── Page extract ──

# I've been a knitting fool this winter



## Woodi (Apr 11, 2009)

This winter I knitted two kiddy blankets for charity:

This one is done now, only I haven't taken a recent pic of it. It has a pocket on back, to tuck small surprises into for recipient (prolly will be a native kid).







and this one I just finished, except for darning in the loose ends and making a pocket on back.






I need to learn how to lay these out for better pics.

Can you tell that my fav colors are blue and purple?


----------



## Guest (Apr 11, 2009)

wow Woodi , that is a lot of knitting for sure.It sure is  nice of you to be donating them too .I like knitting but I am so slow at it .

Kitn


----------



## rszuba (Apr 15, 2009)

wow, pretty. you have a lot of patience. i don't know if i'll ever make a blanket. i lose interest to quick.- hard enough to make a washcloth or soap sack.lol


----------



## topcat (Apr 17, 2009)

You _have_ been busy!  Love the colour combos Woodi - I like blue and purple too :wink: 

Tanya


----------



## Vinca Leaf (Apr 17, 2009)

Woaaah...that *is* a lot of knitting!

I love knitting in the round...I need more practice at the "purl" part, LOL!


----------



## Woodi (Apr 28, 2009)

and now I'm on my third blankey, a log cabin design.






Next I want to knit up some carryall bags.


----------



## I love soap! (Apr 28, 2009)

Awesome! Blue rules!


----------

───

§ **Task set**
1 > Rewrite the part of the knitting thread that begins at the words "This one is" and stops after "pocket on back.", swapping "pocket" for "pouch".
2 > Answer these about the knitting thread:
(a) How many kiddy blankets did Woodi knit for charity this winter?
(b) What design is Woodi's third blanket?
(c) What does Woodi want to knit next?
None of the data is needed.

── Extracted material ──

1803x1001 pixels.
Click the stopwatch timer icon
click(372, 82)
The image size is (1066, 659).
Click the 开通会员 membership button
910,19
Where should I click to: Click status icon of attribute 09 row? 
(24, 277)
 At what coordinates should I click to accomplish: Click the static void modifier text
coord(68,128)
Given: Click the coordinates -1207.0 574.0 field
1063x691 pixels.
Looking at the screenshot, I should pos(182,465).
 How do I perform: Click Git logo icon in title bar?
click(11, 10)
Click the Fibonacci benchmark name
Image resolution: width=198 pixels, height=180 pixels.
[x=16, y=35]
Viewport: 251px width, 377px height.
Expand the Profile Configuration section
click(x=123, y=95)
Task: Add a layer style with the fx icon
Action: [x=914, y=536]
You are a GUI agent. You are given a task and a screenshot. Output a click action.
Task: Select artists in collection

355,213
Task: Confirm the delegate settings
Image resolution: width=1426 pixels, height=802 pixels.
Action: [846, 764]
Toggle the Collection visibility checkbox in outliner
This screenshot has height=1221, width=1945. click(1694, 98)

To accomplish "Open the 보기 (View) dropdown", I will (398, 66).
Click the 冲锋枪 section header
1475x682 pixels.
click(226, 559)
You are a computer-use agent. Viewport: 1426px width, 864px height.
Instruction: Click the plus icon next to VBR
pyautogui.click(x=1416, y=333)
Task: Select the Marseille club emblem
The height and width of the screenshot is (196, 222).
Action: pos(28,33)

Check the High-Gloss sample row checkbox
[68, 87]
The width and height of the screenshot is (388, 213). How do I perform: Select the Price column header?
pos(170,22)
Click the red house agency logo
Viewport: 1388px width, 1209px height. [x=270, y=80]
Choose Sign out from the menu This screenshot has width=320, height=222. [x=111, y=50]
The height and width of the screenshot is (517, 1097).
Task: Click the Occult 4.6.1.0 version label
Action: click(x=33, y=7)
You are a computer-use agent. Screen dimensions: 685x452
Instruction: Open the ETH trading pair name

───

§ **Completed exercise**
1 >
This one is done now, only I haven't taken a recent pic of it. It has a pouch on back, to tuck small surprises into for recipient (prolly will be a native kid).







and this one I just finished, except for darning in the loose ends and making a pouch on back.

2 >
(a) Two.
(b) A log cabin design.
(c) Some carryall bags.